In a study of the conversion of methane to other fuels, a chemical engineer mixes gaseous CH4 and H2O in a 0.32-L flask at 1200 K. At equilibrium the flask contains 0.26 mol of CO, 0.091 mol of H2, and 0.041 mol of CH4. What is the [H2O] at equilibrium

Answer 1

Answer: The
`[H_(2)O]` at equilibrium is 0.561 M.

Step-by-step explanation:

The given data is as follows.

Volume of flask = 0.32 L,

No. of moles of
`CH_(4)` = 0.041 mol,

No, of moles of CO = 0.26 mol, No. of moles of
`H_(2)` = 0.091 mol

Equilibrium constant, K = 0.26

Balanced chemical equation for this reaction is as follows.

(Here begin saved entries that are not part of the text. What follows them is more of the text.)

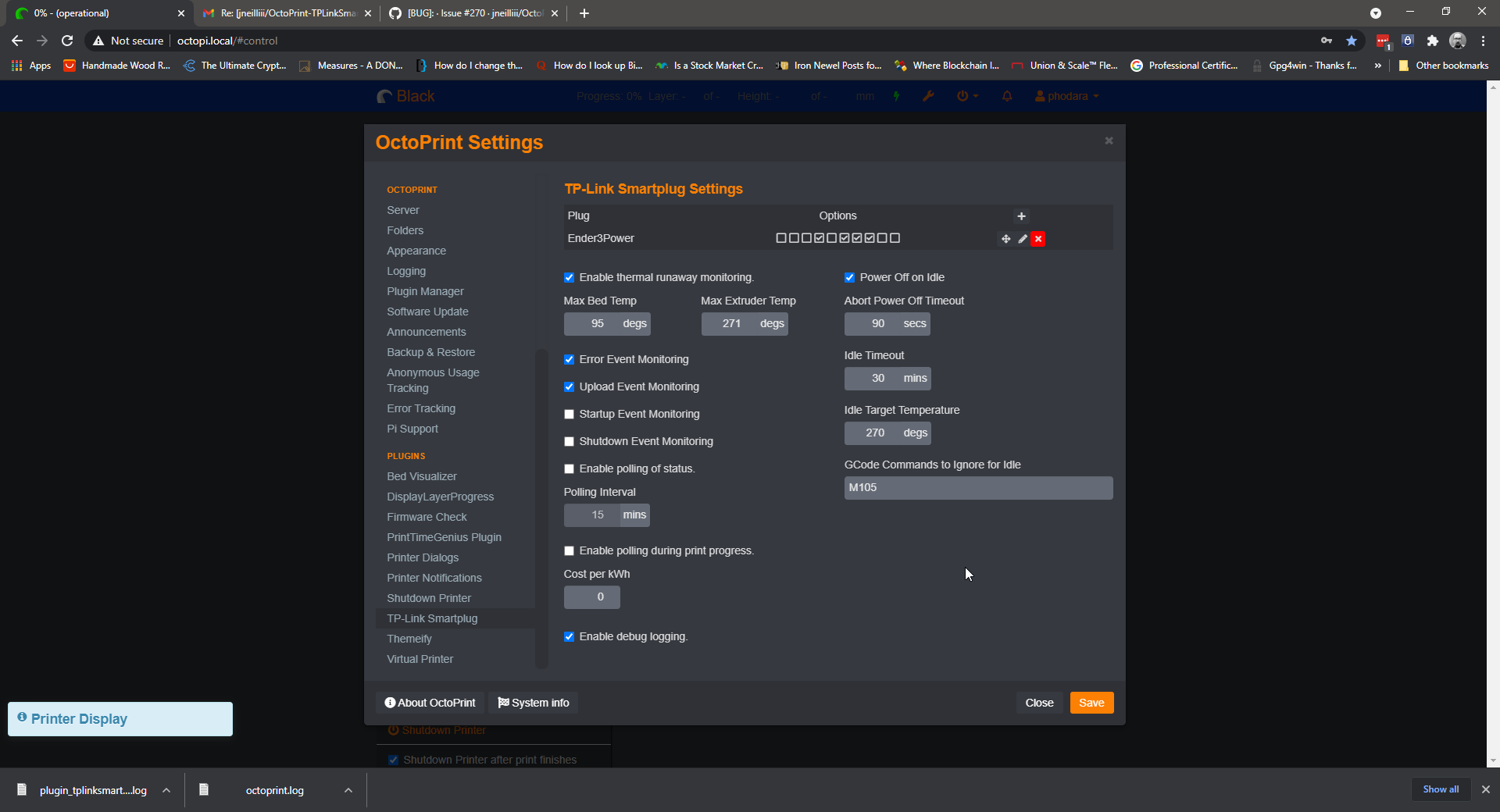The height and width of the screenshot is (812, 1500).
Task: Disable Upload Event Monitoring
Action: coord(570,386)
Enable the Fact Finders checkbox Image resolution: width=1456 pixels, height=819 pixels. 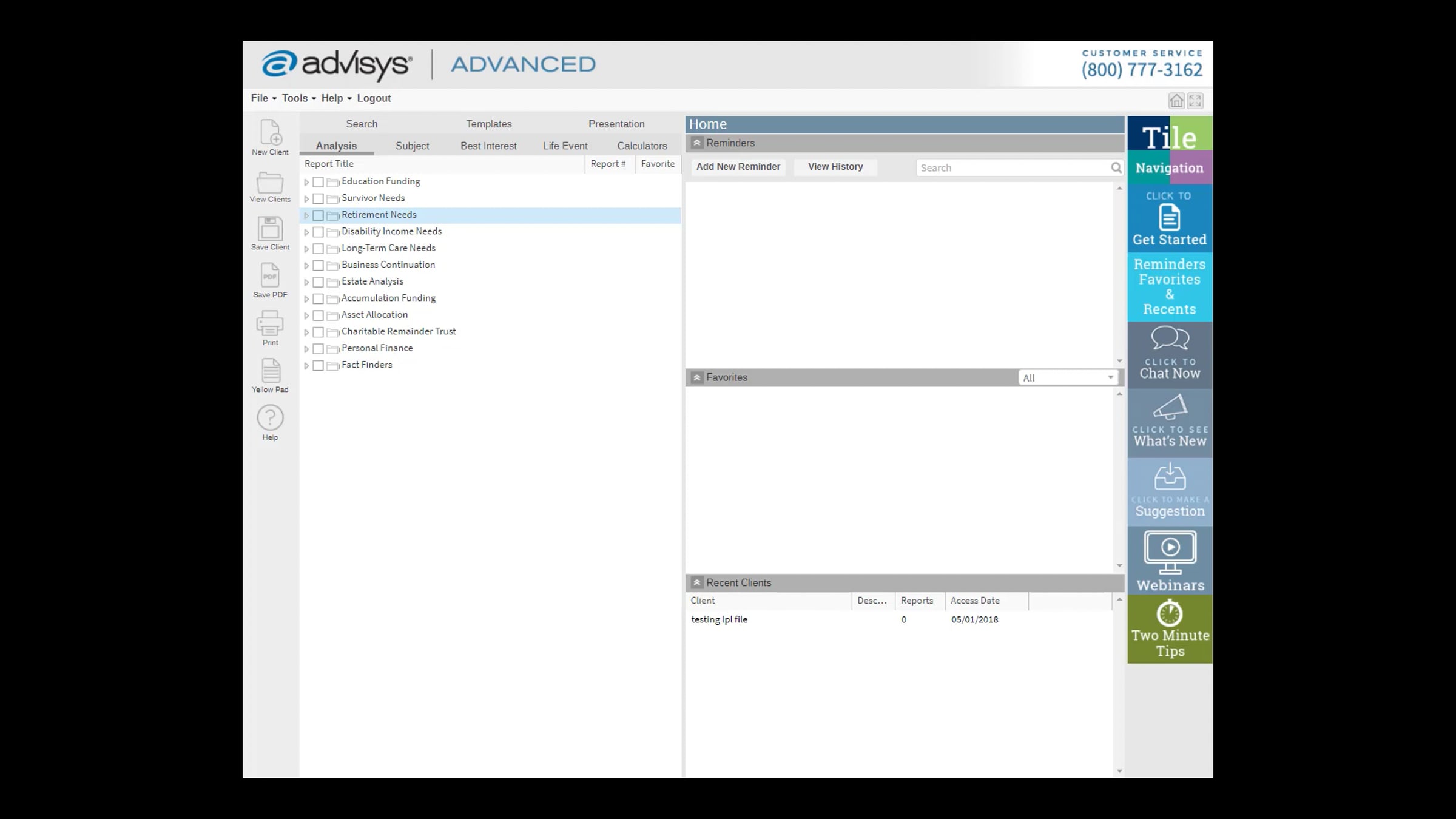pyautogui.click(x=318, y=366)
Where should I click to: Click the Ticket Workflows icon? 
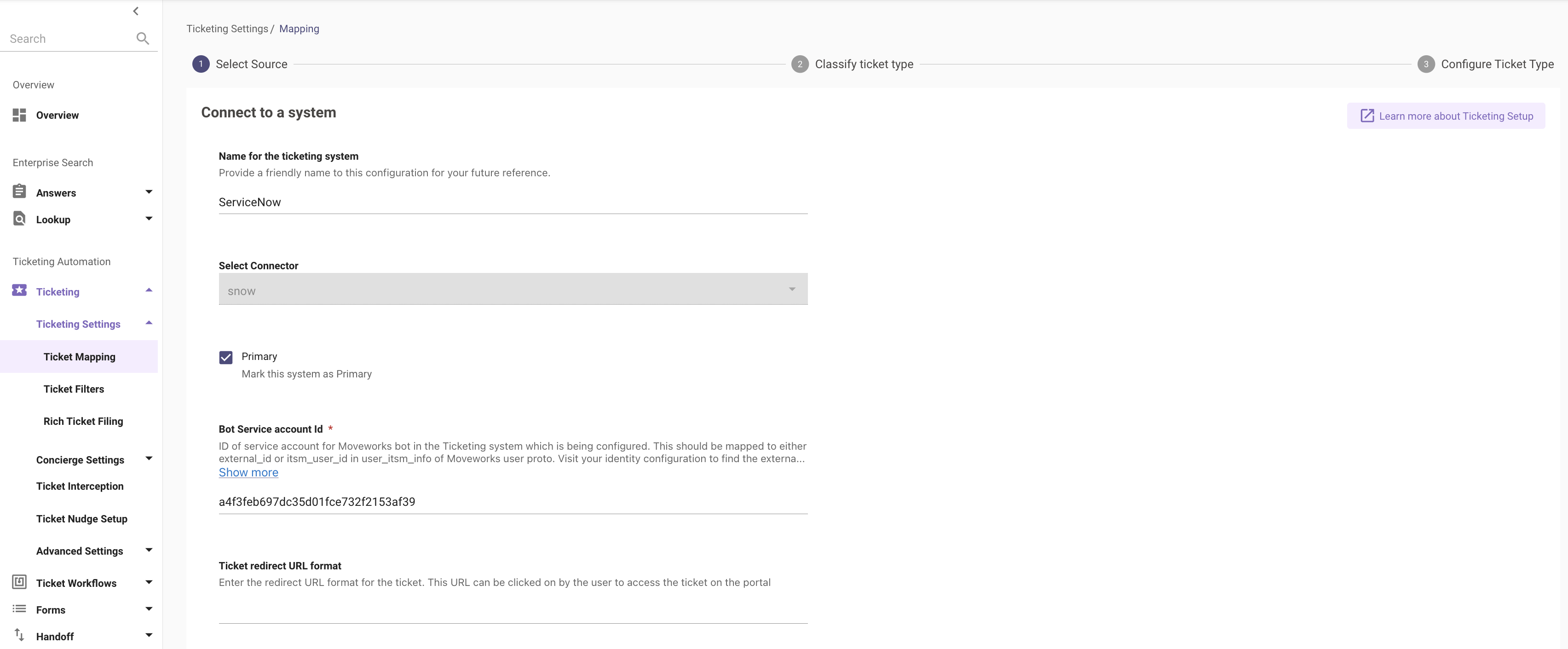(19, 582)
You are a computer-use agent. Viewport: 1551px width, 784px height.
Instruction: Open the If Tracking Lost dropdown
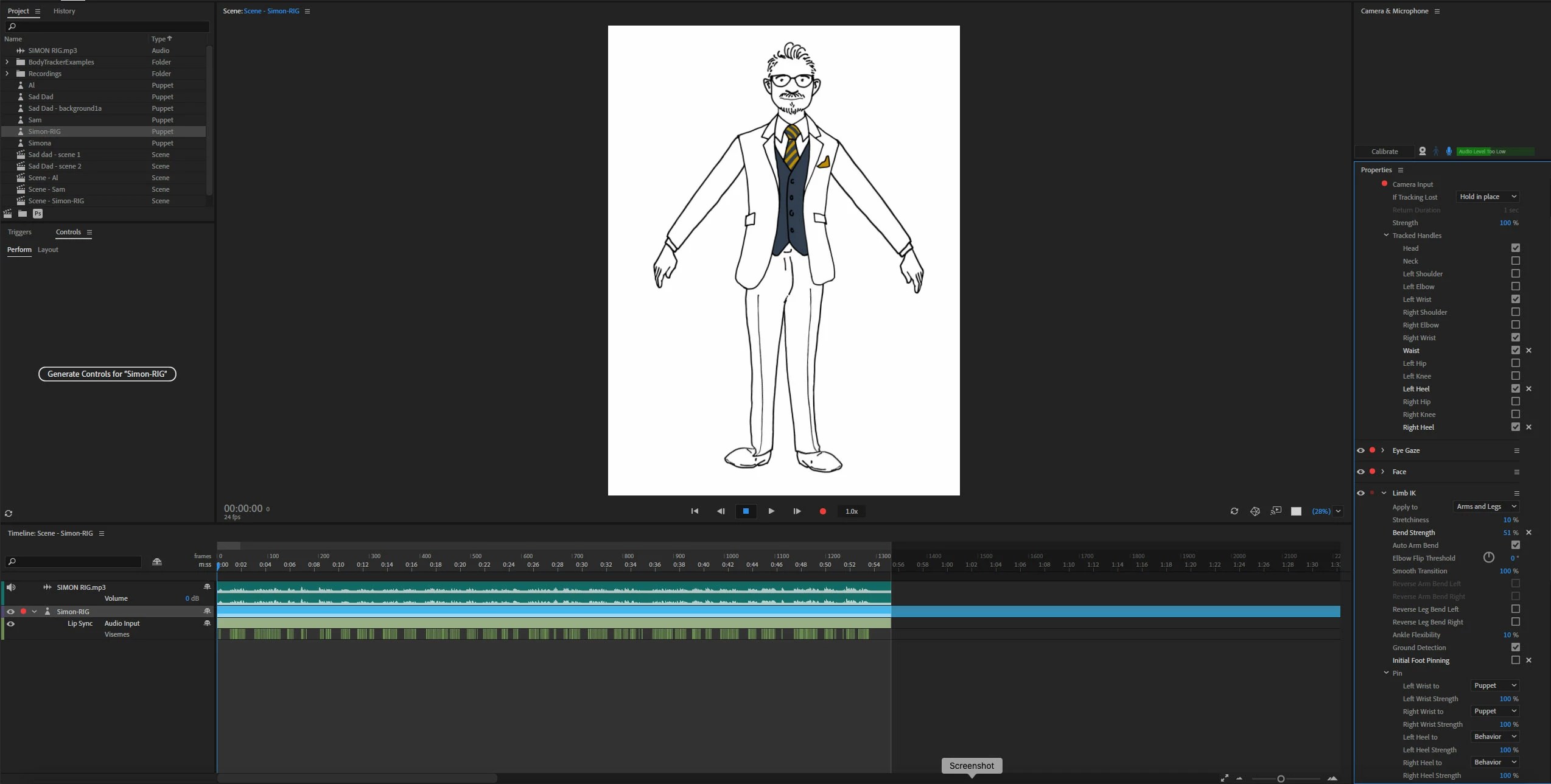(1488, 197)
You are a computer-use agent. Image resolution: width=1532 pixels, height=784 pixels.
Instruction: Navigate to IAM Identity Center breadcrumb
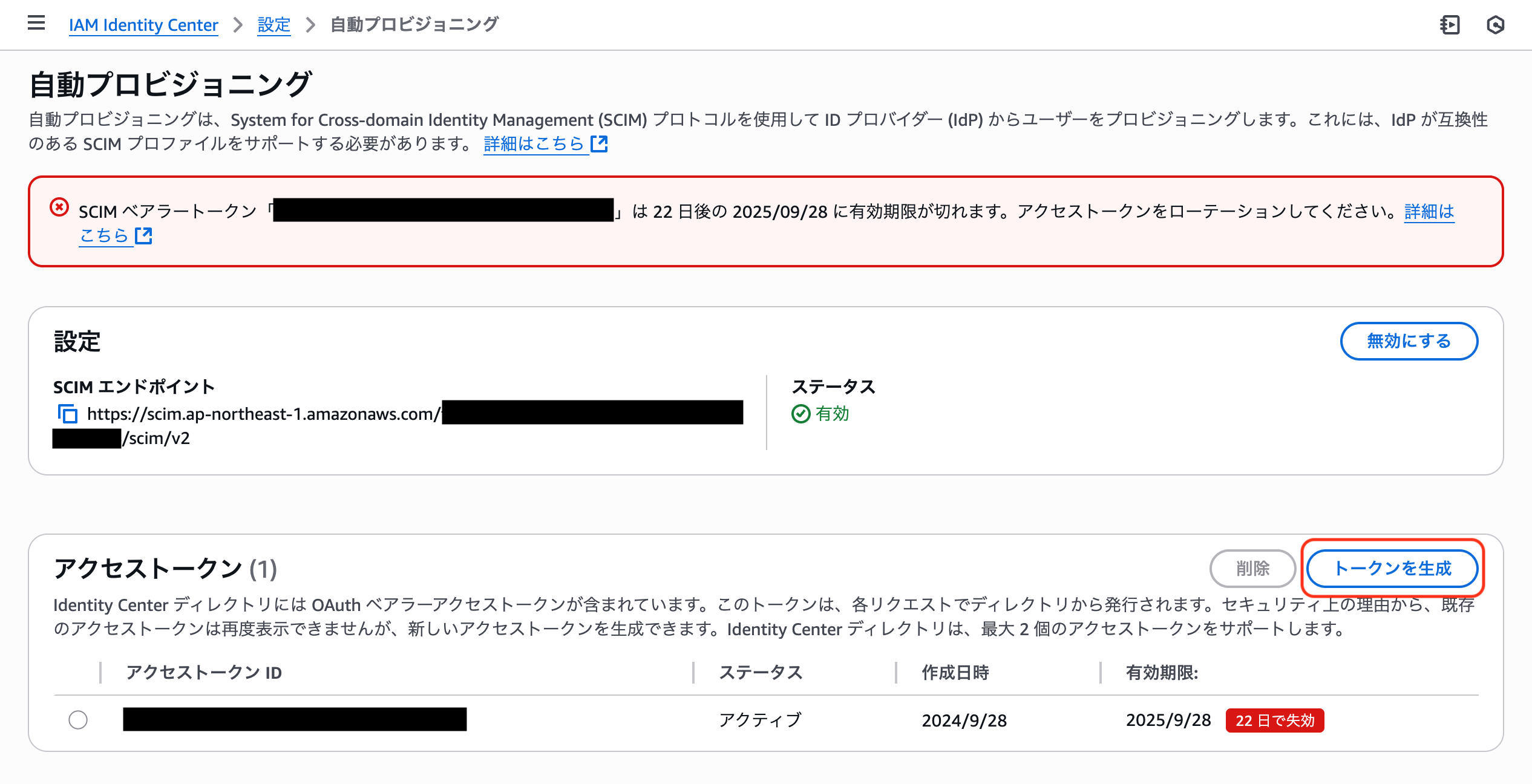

`CH_(4)(g) + H_(2)O(g) \rightleftharpoons CO(g) + 3H_(2)(g)`

Hence,

K =
`([CO][H_(2)]^(3))/([CH_(4)][H_(2)O])` ...... (1)

First, we will calculate the molarity or concentration of given species as follows.

`CH_(4) = (0.041)/(0.32)` = 0.128 M,

`CO = (0.26)/(0.32)` = 0.8125 M,

`H_(2) = (0.091)/(0.32)` = 0.284 M

Therefore, using expression (1) we will calculate the
`[H_(2)O]` as follows.

K =
`([CO][H_(2)]^(3))/([CH_(4)][H_(2)O])`

or,
`[H_(2)O] = ([CO][H_(2)]^(3))/([CH_(4)] * K)`

=
`(0.8125 * (0.284)^(3))/(0.128 * 0.26)`

=
`(0.0187)/(0.0333)`

= 0.561 M

Thus, we can conclude that the
`[H_(2)O]` at equilibrium is 0.561 M.